Pelo ensino domiciliar

Pelo ensino domiciliar

Autor de projeto vai atuar pela aprovação do ensino domiciliar

O Supremo considerou ilegal essa forma de ensino que poderia ser regularizada com a aprovação de um projeto de lei em discussão na Comissão de Educação da Câmara

Luis Macedo/Câmara dos Deputados
Sessão extraordinária para discussão de diversos projetos. Dep. Lincoln Portela (PR - MG)

Lincoln Portela estima que 20 mil famílias estejam adotando ensino domiciliar

Após a decisão do Supremo Tribunal Federal (STF) que considerou ilegal o ensino domiciliar no Brasil, o deputado Lincoln Portela (PR-MG), autor de projeto (PL 3179/12) que regulariza esse tipo de ensino, pretende atuar mais pela aprovação da proposta. A decisão contrária do Supremo foi tomada por seis a cinco, mas o deputado ressaltou que vários ministros colocaram peso na ausência de previsão legal.

O projeto de Lincoln Portela está na Comissão de Educação da Câmara dos Deputados. Pelo texto, a educação básica poderia ser feita pelos pais ou responsáveis com supervisão do Estado. O deputado estima que 20 mil famílias estejam adotando o ensino domiciliar hoje. Segundo ele, a socialização das crianças não seria um problema.

"A criança se socializa a partir de relacionamento familiar, ela se socializa nos clubes, ela se socializa nas comunidades, nas associações de bairro, ela se socializa nas praças, ela se socializa no relacionamento com amigos, com a vizinhança. Não está escrito em lugar nenhum da Constituição brasileira que a socialização tem que vir pela escola", argumentou.

Rick Dias, da Associação Nacional de Educação Domiciliar, cita outros motivos citados pelos pais em defesa dessa modalidade de ensino.

Dados:
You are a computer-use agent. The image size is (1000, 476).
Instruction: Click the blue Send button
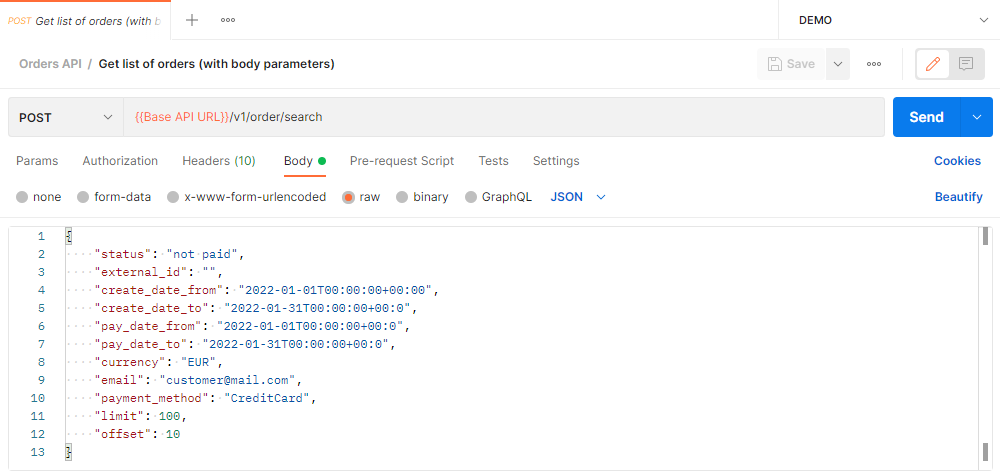[926, 117]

Tarefas:
[1] Responda às perguntas abaixo com base no texto sobre ensino domiciliar.
(a) Por qual placar o Supremo tomou a decisão contrária ao ensino domiciliar?
(b) Em qual comissão está o projeto de Lincoln Portela?
(c) De qual entidade faz parte Rick Dias?
[2] Transcreva sem alterações a parte do texto sobre ensino domiciliar que começa nas palavras "Após a decisão" e vai até as palavras "seria um problema.", inclusive.

Respostas por tarefa:
[1]
(a) Seis a cinco.
(b) Na Comissão de Educação da Câmara dos Deputados.
(c) Da Associação Nacional de Educação Domiciliar.

[2]
Após a decisão do Supremo Tribunal Federal (STF) que considerou ilegal o ensino domiciliar no Brasil, o deputado Lincoln Portela (PR-MG), autor de projeto (PL 3179/12) que regulariza esse tipo de ensino, pretende atuar mais pela aprovação da proposta. A decisão contrária do Supremo foi tomada por seis a cinco, mas o deputado ressaltou que vários ministros colocaram peso na ausência de previsão legal.

O projeto de Lincoln Portela está na Comissão de Educação da Câmara dos Deputados. Pelo texto, a educação básica poderia ser feita pelos pais ou responsáveis com supervisão do Estado. O deputado estima que 20 mil famílias estejam adotando o ensino domiciliar hoje. Segundo ele, a socialização das crianças não seria um problema.